The article describes the technology created for the webstore of medical equipment and furniture. End-to-end analytics enabled tracking of offline purchases, increased ad effectiveness, and removed barriers to further growth. The concept of this solution will be outlined below.
What’s the problem?
The store sells massage tables, cosmetology equipment, tattoo chairs and much more. The cost of goods varies from $ 100 to $ 5000 dollars.
If the customer has chosen complex equipment for $ 5000, then he very often doesn’t pay immediately on the site. The customer needs detailed advice on the characteristics of the equipment, he wants to discuss the delivery of bulky goods, he wants to receive an invoice, etc.
Moreover, it is B2B. The medical clinic can order 10 massage tables for $ 15,000 and ask for an invoice.
In short, 50% of purchases are NOT made on the site. And these are the biggest purchases! Customers leave the site for a phone call.
And we lose tracking of such orders in Google Analytics and other analytics systems.
We don’t have offline order tracking. Why is this a problem?
Ad campaigns should be optimized for conversion. Advertising system algorithms collect conversion statistics and build a portrait of the ideal customer for each product. This allows the advertising system to better match potential customers for your product. Conversion tracking can sometimes increase the effectiveness of advertising campaigns many times over!

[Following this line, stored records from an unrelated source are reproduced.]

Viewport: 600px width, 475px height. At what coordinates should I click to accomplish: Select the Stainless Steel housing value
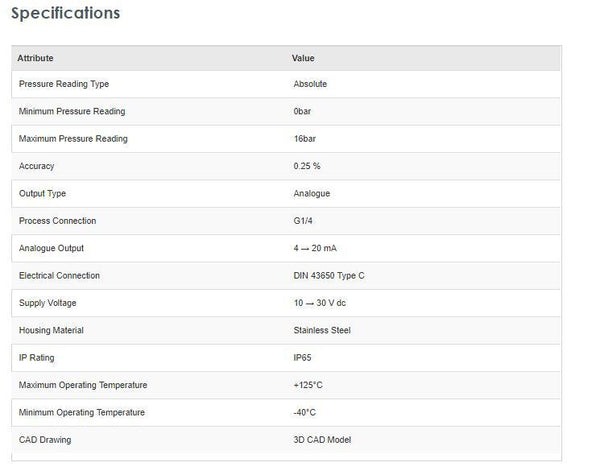[x=322, y=330]
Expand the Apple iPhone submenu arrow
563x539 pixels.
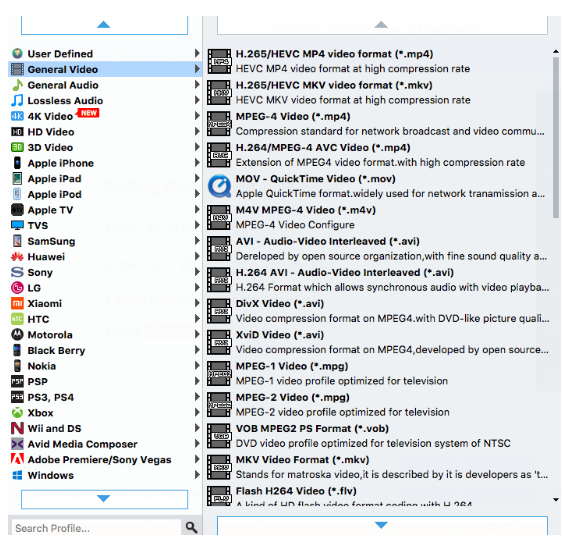[197, 163]
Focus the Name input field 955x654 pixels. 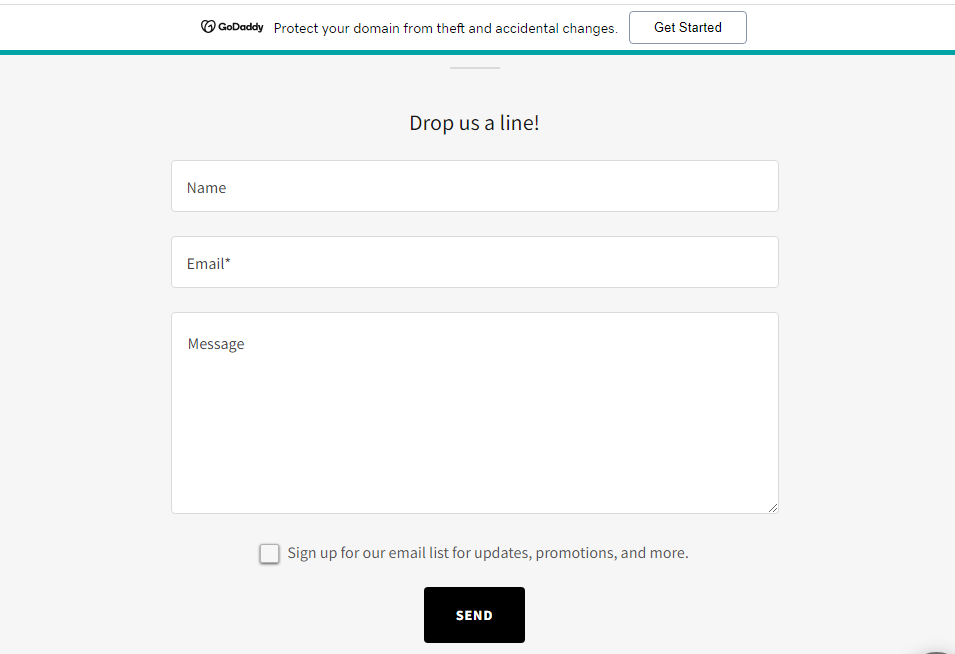tap(475, 186)
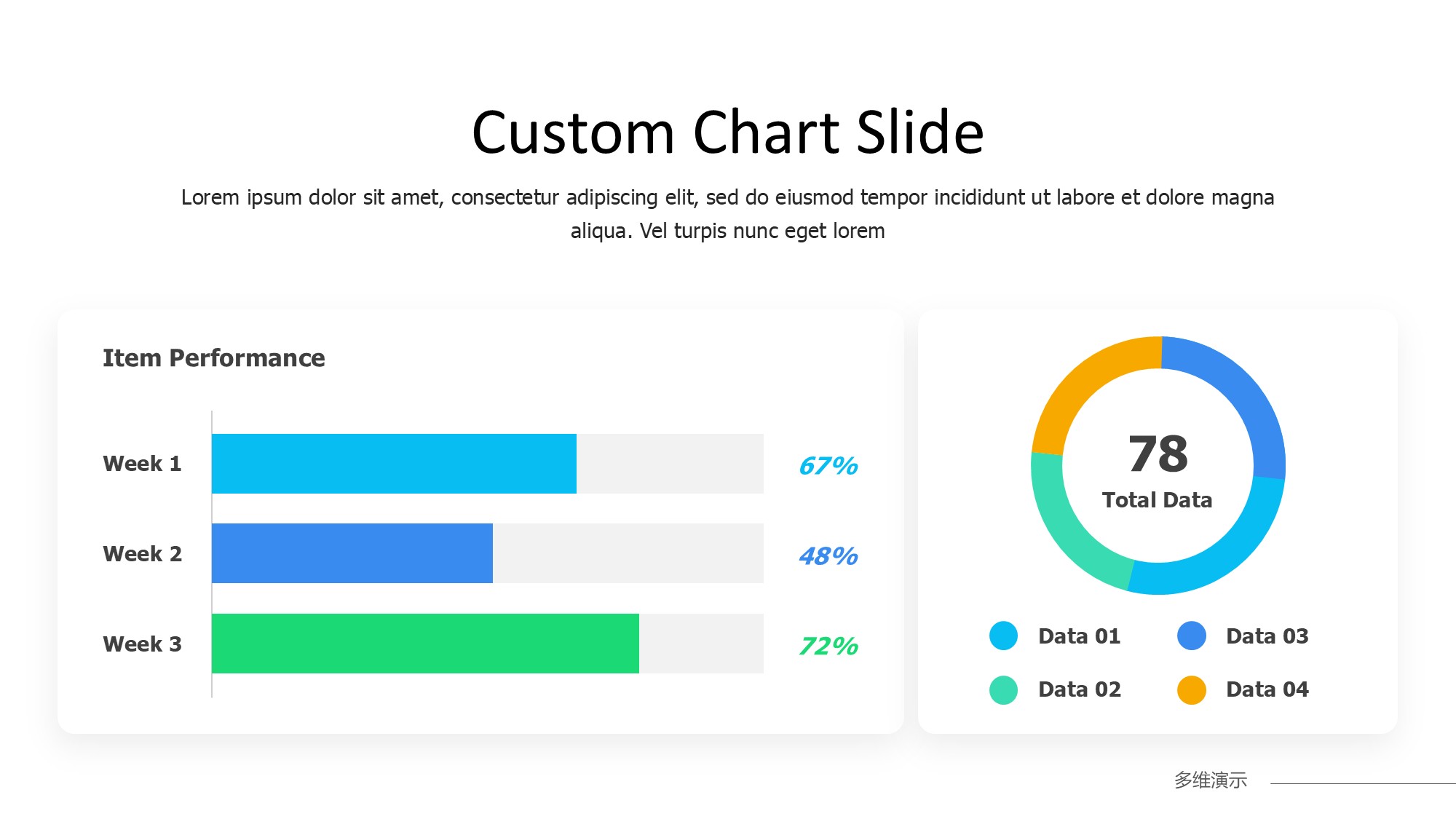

Significant loss of conversion tracking reduces ad performance and ROAS (return-on-ad-spend). The business is becoming less competitive and this hinders its growth.
How to ensure delivery of information about offline orders to advertising systems?
This is the main and only task that the end-to-end analytics system must solve. But this system needs to be built.
What we exactly need to create an end-to-end analytics system:
- e-commerce site,
- dynamic call tracking system,
- API for analytics & advertising systems,
- the program code to integrate all these components.
There will not be a step-by-step technical guide for building a complete solution below. We will try to explain the basic scheme for solving the problem. Using this scheme, you can, if necessary, assign a task to the developers.
The essence of the solution is to drag the initial information about the last advertising click along the chain:
- advertising click
- visit to the site
- fork: order on the website or a phone call
- a phone call to the spoofed number
- call accounting in the call tracking system
- call transfer to CRM
- order processing in CRM
- order transfer to analytics systems
- conversion transfer to advertising systems
And yet, further along the steps 😁.
Step 1. Marking up ad clicks
Our project uses three main advertising systems — Google Ads, Facebook Ads, Yandex Direct.
Each visit to the site from ad should be marked as follows:
<landing page URL>?gclid=XXXXX&utm_source=google&utm_medium=cpc&utm_campaign=XXXXX
<landing page URL>?fbclid=XXXXX&utm_source=fbinsta&utm_medium=cpc&utm_campaign=XXXXX
<landing page URL>?yclid=XXXXX&utm_source=yandex&utm_medium=cpc&utm_campaign=XXXXX
These four parameters of the click URL will need to be dragged through all integrations in order to correctly transfer information about the offline order back to the advertising systems.
Step 2. Dynamic call tracking
Our project uses the CoMagic system as a dynamic call tracking solution.
The system allocates a phone number from its pool for each advertising campaign. When a user navigates to the site from an ad, the system replaces the phone number displayed on the site with a spoofed number. This allows the system to associate the customer’s phone call with their visit to the site from the ad.
Step 3. Order processing in CRM
Our project uses the RetailCRM system to process all orders. A deal in the CRM system is created after each incoming call.
Calls from substitute numbers are transmitted to CRM from the call tracking system with all click parameters. To implement this integration, it was required to write program code.
If after a call to a substitute number an order appears, then CRM must transfer information about this order further to the analytics systems.
Step 4. Exporting an offline order to analytics systems
Transferring information about offline orders from CRM to analytics systems required writing program code. This is the hardest part of the integration.
- the program code for exporting an offline order to Google Analytics via Google Measurement Protocol
- the program code for exporting an offline order to Facebook via Facebook Marketing API
- the program code for exporting an offline order to Yandex Metrika via Yandex Metrika API
Step 5. Transferring offline conversions to advertising systems
Each of the analytics systems listed above automatically transfers received offline conversions to its «native» advertising system.
If the ad system received an offline conversion with the correct parameters, then it will be able to correctly associate the conversion with an ad click. Our ad campaign will be able to use conversion for optimization.
- End-to-end analytics provided major ad platforms with offline order information to better optimize campaigns. Today, we see 100% of offline purchases in analytics, 75% of them are tied to advertising campaigns.
- In addition, we can see in analytics all purchases with attribution to the channel / campaign. This will allow us to correctly assess the effectiveness of the channel / campaign and properly manage advertising budgets.
After implementing end-to-end analytics in the project described above, the store’s revenue increased by 25% over the next three months.